DOCUMENT —
◇ ◇ ◇ ◇

Why should you read this book?
A couple of months ago, when I was looking up the upcoming releases, I felt extremely intrigued by We Have Always Been Here: A Queer Muslim Memoir by Samra Habib. I knew I had to read it. I wanted to understand what’s the journey like for a Muslim and queer person. And, I am so glad I read this book. Samra is such a brave and inspiring person and reading her memoir was such fulfilling and tender experience.
Samra Habib grew up in Pakistan as an Ahmadi Muslim but, after facing regular threats from Islamic extremists, her family moved to Canada as refugees. In that country, Samra dealt with new and different challenges: racism, bullying, poverty and an arranged marriage. In her twenties, she was already tired of living a life that was not hers, trying to be someone she was not. She started traveling around the world – from Tokyo to Berlin – dating whoever she wanted, exploring her sexuality at all levels. Back to Canada, she finds her true way back into Islam and into her family.

◇ ◇ ◇ ◇

SUPPLIED RECORDS —
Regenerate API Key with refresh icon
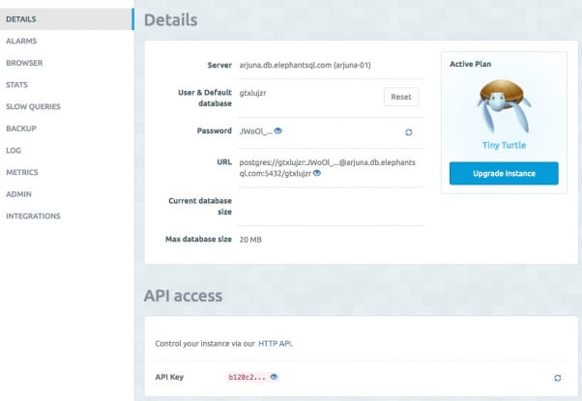 click(558, 378)
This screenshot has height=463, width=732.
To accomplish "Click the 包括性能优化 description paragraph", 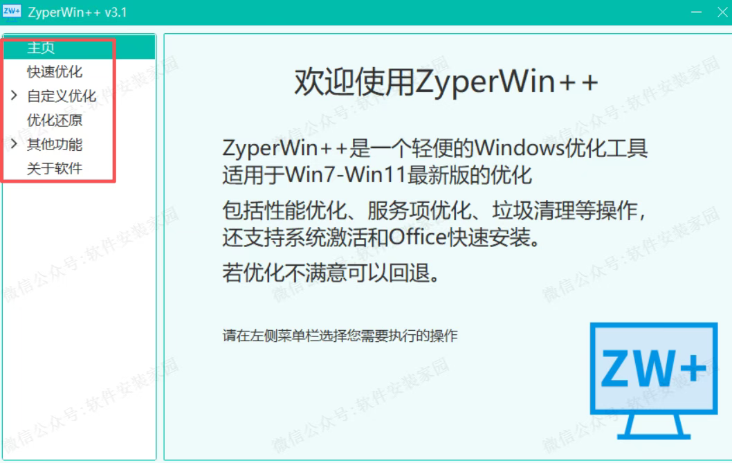I will coord(434,224).
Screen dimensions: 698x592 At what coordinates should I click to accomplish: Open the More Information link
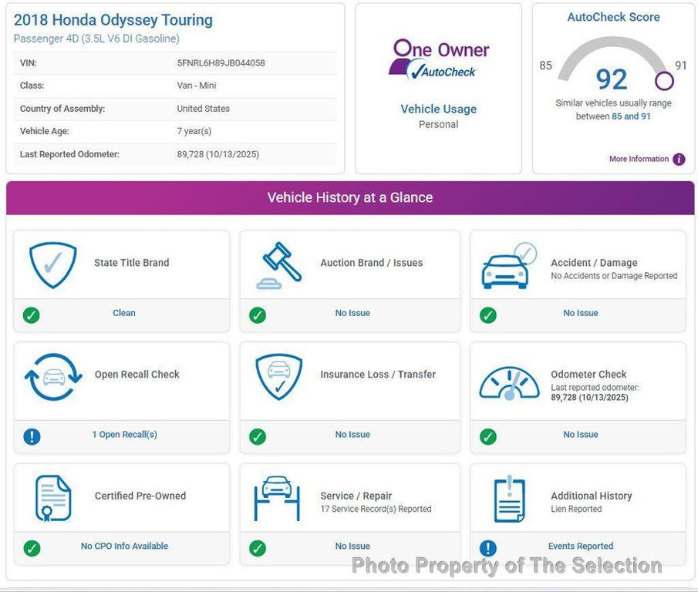click(639, 160)
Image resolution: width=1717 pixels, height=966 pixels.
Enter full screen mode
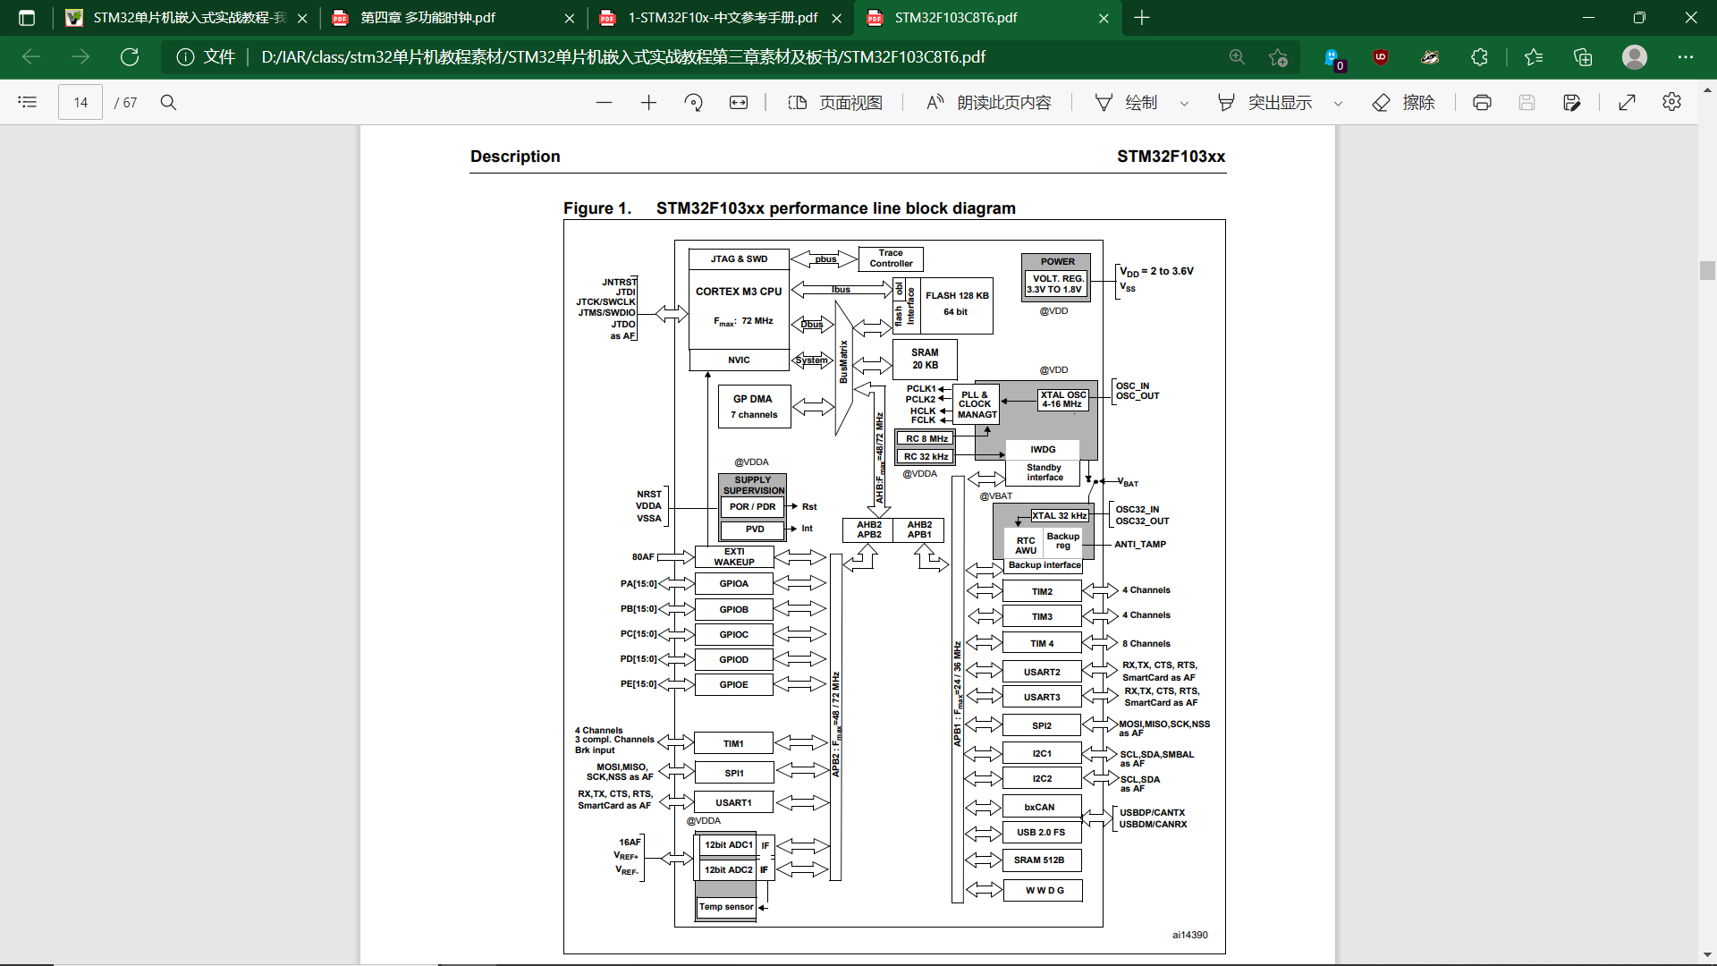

◇ ◇ ◇ ◇

SET TASKS —
a. According to the book review, why did Samra Habib's family leave Pakistan for Canada? Answer in one to three sentences.
b. Identify every line in the rows that contains the string "width", and copy each of those lines.
The book review and the rows have nothing to do with each other.

EXPECTED RESULTS —
a. Her family left Pakistan because they faced regular threats from Islamic extremists. They moved to Canada as refugees.

b.
This screenshot has height=463, width=732.
Image resolution: width=1717 pixels, height=966 pixels.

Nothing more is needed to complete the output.